Aynı müzayede evinde 20 Ekim 2020'de düzenlenen 'IslamicandAsian Art' isimli müzayedede ise 113 lot numarasıyla satışa sunulan çini karo da incelendi. Yapılan detaylı araştırmada çini karonun da Anadolu Selçuklu dönemine ait yapılarda, 11'inci yüzyıl sonlarından 13'üncü yüzyıl başlarına kadar görülebilen yıldız formlu olduğu ve bu çininin benzer örneklerine Konya'daki arkeolojik kazılarda rastlanıldığı belirlendi.
ANADOLU KÖKENLİ OLDUĞU İSPATLANDI
Interpol tarafından 'Çalıntı Sanat Eserleri Veritabanı'nda yayımlanan çinilerin iadesi için İçişleri Bakanlığı Kaçakçılık ve Organize Suçlarla Mücadele Şube Müdürlüğü Başkanlığı ile Dışişleri Bakanlığı girişimde bulundu. Müzayede evi ile doğrudan temasa geçilerek, eserlerin yasa dışı yollarla Türkiye'den çıkarıldığına ilişkin deliller sunuldu. Aylar süren müzakereler sonucu müzayede evine sunulan kanıtlarla eserlerin, Anadolu kökenli olduğu ispatlandı.
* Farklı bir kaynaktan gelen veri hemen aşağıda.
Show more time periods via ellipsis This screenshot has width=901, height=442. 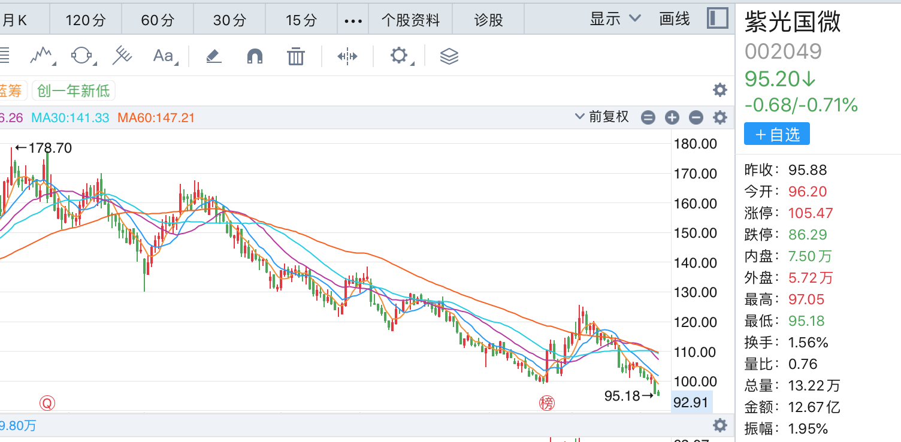pos(353,20)

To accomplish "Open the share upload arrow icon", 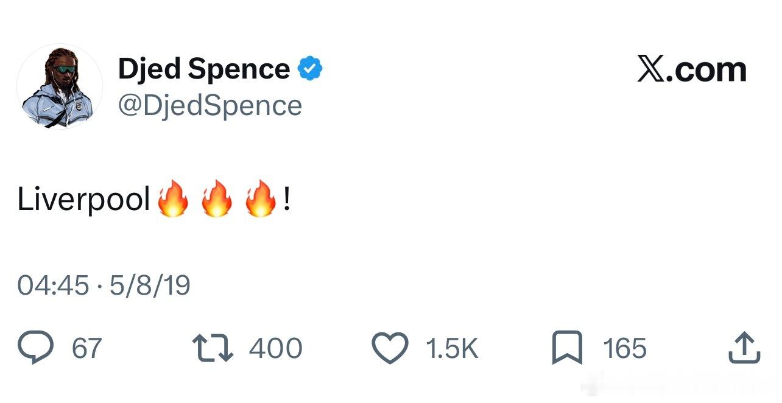I will tap(744, 348).
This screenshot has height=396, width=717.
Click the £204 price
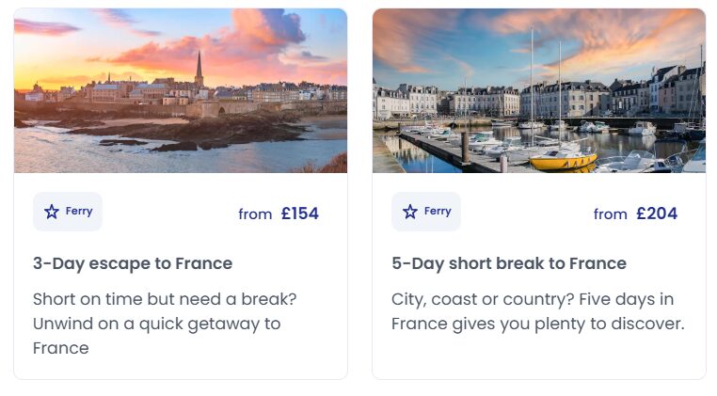(657, 214)
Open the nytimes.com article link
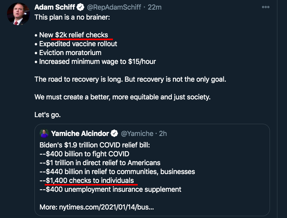This screenshot has height=218, width=287. pyautogui.click(x=106, y=207)
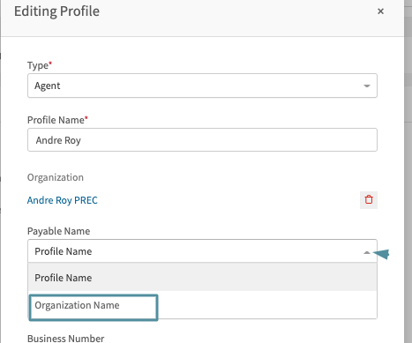This screenshot has width=412, height=343.
Task: Click the teal pointer arrow annotation
Action: pyautogui.click(x=381, y=254)
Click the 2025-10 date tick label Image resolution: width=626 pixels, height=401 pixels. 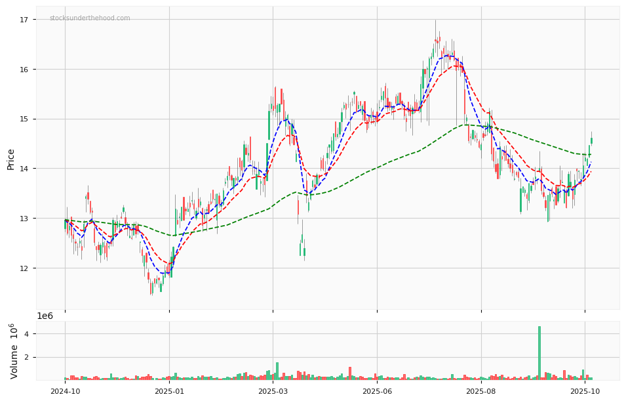pyautogui.click(x=585, y=391)

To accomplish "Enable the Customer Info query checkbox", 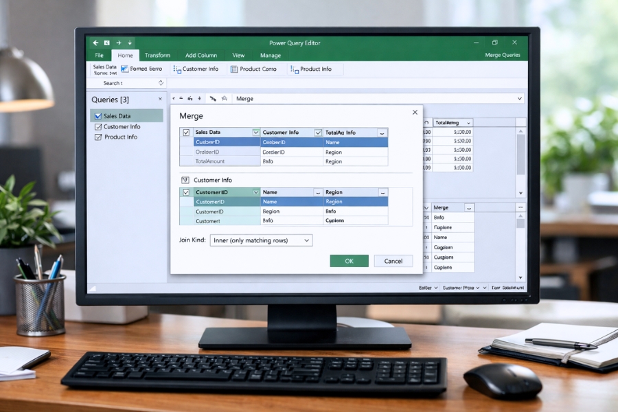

ETNOGRAFYA MÜZESİ'NE TESLİM EDİLDİ
Gönüllü olarak müzayede evi tarafından çiniler, Lahey Büyükelçiliği'ne teslim edildi. Yapılan işlemlerin ardından çiniler, diplomatik kargo ile Ankara'ya getirilerek, Etnografya Müzesi'ne teslim edildi. Çinilerin ait oldukları dönemin bilimsel verilerle tespitinin sağlanması için bazı analizlerin yapılacağı öğrenildi.
ADANA ULU CAMİİ
Adana'nın merkez Seyhan ilçesinde 1509'da yapımına başlanan Ulu Camii, 1541 yılında tamamlandı. Selçuklu ve Memluk mimarisi özelliğini taşıyan caminin duvarları, siyah beyaz mermer taşlarla kaplıyken, batı ve doğu cepheli birer kapısı bulunuyor. 16'ncı yüzyıldan kalma beyaz zemin üzerine lacivert, firuze ve mercan kırmızısı renklerden oluşan caminin duvarlarındaki çinilerin bitki motifleri ile süslendiği görülüyor. İznik ve Kütahya'da yapılmış olan ve Osmanlı çini sanatının en güzel örneklerinin görüldüğü çiniler, 18'inci yüzyıla ait soluk ve gri renkli geç devir çinilerini de içeriyor.